Women claim Duluth violating gender equity law

by Andrew Tellijohn

Three women at the University’s Duluth campus filed suit against the school last week, alleging sexual discrimination because the men’s and women’s athletic teams aren’t receiving equal treatment.
Jennifer Ann Thompson, Ginger Jeffrey and Renata Lindal added their names to a growing list of people demanding that the Duluth administration come in line with Title IX, a law requiring schools that receive federal funding to offer equal opportunities to male and female athletes.
“UMD’s denial of an equal opportunity to participate to women creates a vicious circle and leads to further discrimination against female students,” according to the complaint filed in U.S. District Court of Minnesota.
The women contend that the male athletes receive more scholarship money than the female athletes, due in part to the Division I status of men’s hockey. The women’s hockey team is still placed in Division II, preventing them from receiving revenue equal to the men’s team.
“Title IX has been in effect for 25 years,” the complaint claims. “It is inexcusable that UMD has yet to comply with Title IX by failing to provide opportunities to accommodate its women students’ athletic interests and desires to the same degree that it accommodates those of its male students.”
The suit follows the one filed in February by Julie Grandson, a student at Duluth who claimed she had to quit playing soccer because scholarship money was not available for females.
The new complaint also alleges that during the 1995-96 school year, male students received $311,069 in scholarships while female students received only $69,323. During that period, the women’s department received none of the $250,000 in student services fees collected from Duluth campus students for the athletic department.
The suit seeks an injunction against the school that would force it to enact a budget giving women an equal opportunity to participate in university-sponsored sports.
The women in the latest dispute are being represented by Steve Samborski, a Minnetonka lawyer, and Diane Henson, an attorney from Austin, Texas who specializes in gender equity cases. She has represented women in several successful Title IX lawsuits.
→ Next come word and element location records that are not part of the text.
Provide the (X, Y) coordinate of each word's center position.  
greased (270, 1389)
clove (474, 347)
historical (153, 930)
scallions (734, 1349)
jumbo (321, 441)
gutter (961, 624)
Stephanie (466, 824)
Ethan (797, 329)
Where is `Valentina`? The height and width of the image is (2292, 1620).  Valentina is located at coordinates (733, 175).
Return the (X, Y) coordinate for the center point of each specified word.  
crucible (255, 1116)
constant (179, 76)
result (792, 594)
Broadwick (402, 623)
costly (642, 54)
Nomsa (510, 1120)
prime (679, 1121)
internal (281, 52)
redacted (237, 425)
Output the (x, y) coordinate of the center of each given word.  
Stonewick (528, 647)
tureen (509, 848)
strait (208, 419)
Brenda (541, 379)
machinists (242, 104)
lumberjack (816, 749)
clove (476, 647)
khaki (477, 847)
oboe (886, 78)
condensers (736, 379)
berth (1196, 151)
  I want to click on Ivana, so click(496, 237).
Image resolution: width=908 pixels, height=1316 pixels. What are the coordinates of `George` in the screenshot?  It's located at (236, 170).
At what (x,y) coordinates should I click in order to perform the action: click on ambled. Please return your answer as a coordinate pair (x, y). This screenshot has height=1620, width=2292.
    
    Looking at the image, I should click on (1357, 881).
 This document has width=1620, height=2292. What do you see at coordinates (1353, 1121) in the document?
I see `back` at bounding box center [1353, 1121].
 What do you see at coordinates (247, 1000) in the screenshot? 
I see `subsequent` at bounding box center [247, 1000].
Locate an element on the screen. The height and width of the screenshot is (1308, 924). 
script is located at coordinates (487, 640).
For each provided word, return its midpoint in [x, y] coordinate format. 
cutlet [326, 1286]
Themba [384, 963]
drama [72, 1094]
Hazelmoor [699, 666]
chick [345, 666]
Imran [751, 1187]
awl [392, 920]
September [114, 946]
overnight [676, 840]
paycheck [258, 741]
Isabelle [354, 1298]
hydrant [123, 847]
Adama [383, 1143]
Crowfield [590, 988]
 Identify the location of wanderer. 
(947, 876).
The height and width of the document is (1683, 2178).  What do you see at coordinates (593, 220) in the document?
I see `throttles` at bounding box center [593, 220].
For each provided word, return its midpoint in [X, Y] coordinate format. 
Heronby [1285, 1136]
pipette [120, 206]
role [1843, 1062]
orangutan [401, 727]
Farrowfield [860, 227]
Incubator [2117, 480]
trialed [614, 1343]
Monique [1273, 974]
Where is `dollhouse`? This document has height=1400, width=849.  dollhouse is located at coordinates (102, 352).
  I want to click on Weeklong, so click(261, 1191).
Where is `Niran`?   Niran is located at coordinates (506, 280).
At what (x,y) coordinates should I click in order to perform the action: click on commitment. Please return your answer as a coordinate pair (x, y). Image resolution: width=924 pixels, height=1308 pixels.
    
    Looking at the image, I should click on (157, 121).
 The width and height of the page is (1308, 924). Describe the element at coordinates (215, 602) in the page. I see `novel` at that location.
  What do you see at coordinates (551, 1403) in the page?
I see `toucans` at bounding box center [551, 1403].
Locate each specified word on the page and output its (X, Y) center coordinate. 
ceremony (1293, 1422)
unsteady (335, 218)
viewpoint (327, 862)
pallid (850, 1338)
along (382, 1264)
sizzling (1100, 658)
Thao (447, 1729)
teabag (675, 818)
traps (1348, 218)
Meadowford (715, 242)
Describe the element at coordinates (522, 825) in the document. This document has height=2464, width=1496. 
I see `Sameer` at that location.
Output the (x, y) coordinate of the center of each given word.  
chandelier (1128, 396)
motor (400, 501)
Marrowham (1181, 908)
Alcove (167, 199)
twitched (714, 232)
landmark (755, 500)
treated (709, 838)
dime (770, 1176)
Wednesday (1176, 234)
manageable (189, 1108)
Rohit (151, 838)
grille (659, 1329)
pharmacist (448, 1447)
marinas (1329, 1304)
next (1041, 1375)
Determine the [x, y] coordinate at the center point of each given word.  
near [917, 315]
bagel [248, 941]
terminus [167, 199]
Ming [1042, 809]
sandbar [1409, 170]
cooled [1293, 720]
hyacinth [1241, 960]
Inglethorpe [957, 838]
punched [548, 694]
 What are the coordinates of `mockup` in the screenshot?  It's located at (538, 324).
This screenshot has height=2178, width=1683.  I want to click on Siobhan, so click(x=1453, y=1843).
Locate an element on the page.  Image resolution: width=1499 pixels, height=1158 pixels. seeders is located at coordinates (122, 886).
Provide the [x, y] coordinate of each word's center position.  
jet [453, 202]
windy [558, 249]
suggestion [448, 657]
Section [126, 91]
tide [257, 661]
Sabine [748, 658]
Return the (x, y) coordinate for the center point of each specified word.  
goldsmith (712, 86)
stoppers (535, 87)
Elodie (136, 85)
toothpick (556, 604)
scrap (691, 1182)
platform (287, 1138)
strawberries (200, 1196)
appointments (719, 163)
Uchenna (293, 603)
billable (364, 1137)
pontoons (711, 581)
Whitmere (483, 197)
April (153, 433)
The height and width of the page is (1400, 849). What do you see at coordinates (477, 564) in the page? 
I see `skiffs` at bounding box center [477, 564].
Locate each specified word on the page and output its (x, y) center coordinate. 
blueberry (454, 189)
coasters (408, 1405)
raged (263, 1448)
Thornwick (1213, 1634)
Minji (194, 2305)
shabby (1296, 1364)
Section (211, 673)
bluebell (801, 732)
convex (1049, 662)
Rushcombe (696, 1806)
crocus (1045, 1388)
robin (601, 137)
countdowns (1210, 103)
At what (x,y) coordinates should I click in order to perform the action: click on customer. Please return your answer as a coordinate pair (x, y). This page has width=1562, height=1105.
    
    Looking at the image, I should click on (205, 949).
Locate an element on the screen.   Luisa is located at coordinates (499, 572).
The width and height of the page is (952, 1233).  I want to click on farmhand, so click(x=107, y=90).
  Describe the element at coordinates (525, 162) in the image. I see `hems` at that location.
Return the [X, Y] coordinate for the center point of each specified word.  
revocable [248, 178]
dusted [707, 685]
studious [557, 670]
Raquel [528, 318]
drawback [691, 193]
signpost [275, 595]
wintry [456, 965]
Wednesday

A recently released gender equity survey performed by the National Collegiate Athletic Association showed women’s athletics have made financial gains, but the gaps between financial support of men’s and women’s athletics are still growing wider.
“The answer to this is to file more lawsuits,” Henson was quoted as saying last week. “Apparently we need to get more federal judges as athletic directors.”
The complaint also asks that the case be deemed a class action suit, which would allow other students with similar grievances to add their names to the complaint.
Susan Latto, public relations representative for the Duluth campus, said the administration has no comment because it has received no official notification of the lawsuit.